(Stored records)
::::

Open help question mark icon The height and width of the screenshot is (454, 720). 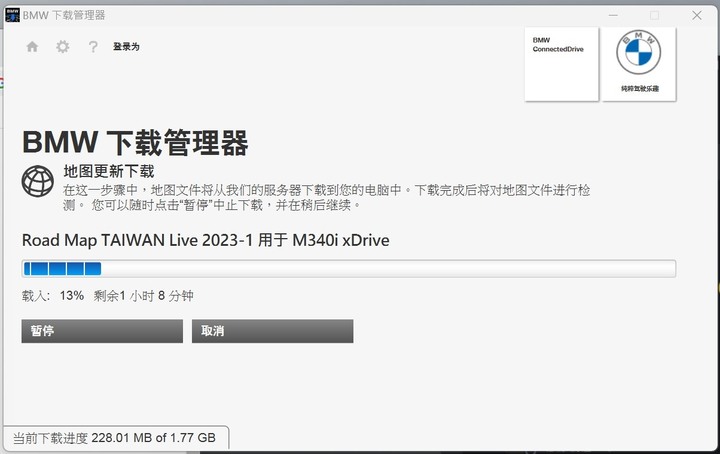(x=93, y=46)
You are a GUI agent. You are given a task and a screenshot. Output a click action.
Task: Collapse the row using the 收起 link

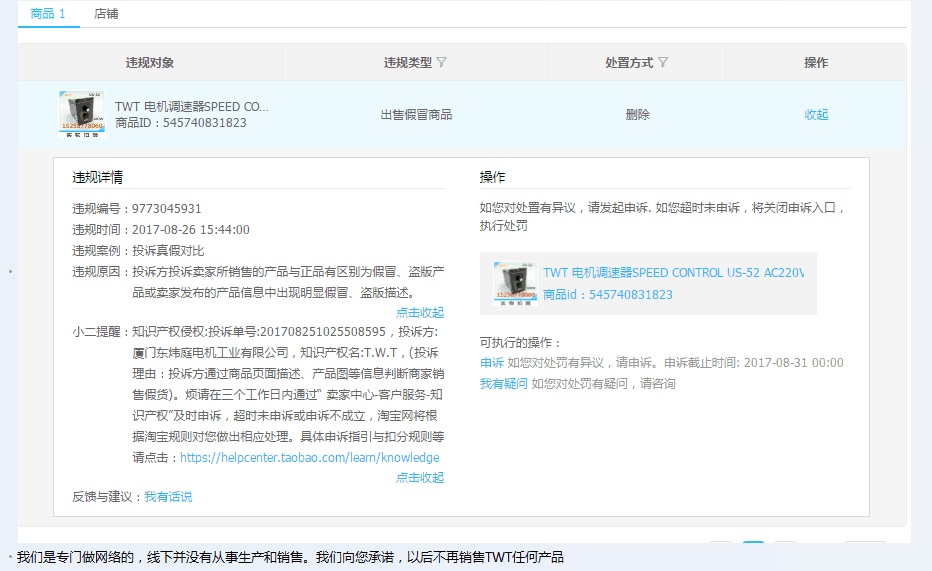816,114
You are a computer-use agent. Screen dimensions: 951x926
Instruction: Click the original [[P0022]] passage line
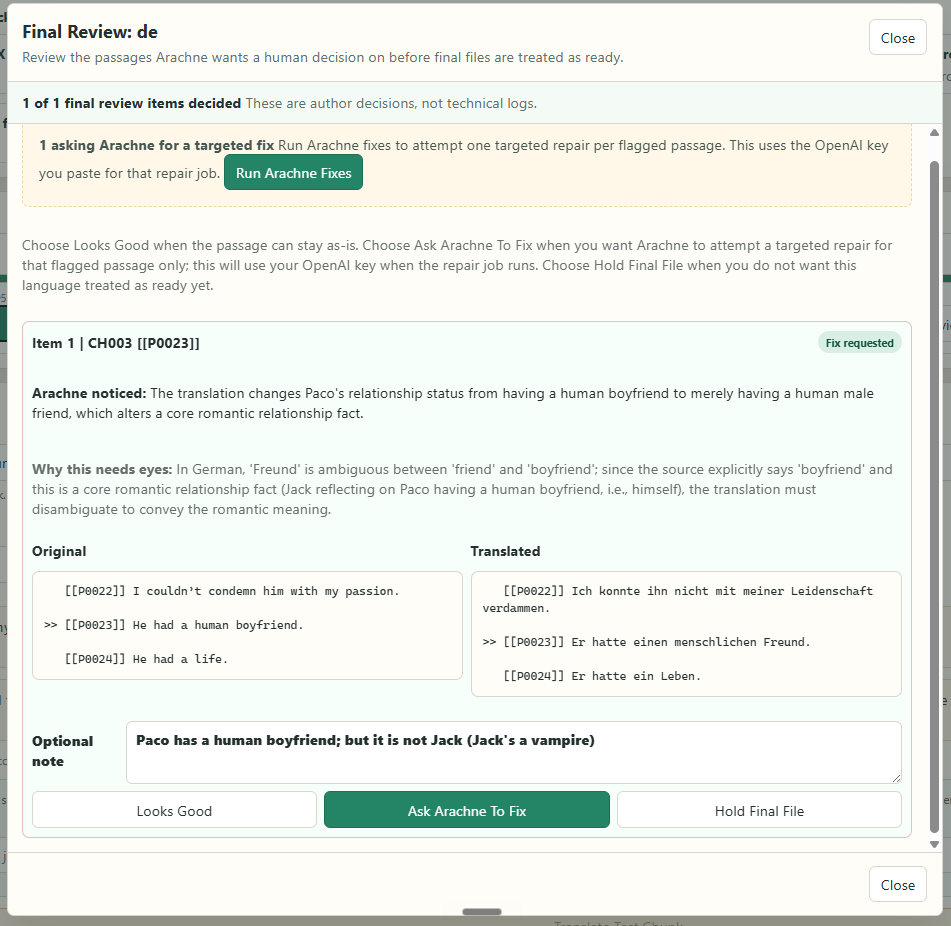(x=232, y=591)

::::

Among the entries, how many lines contain the word "agent"? Give the number alone.

Task solution.
2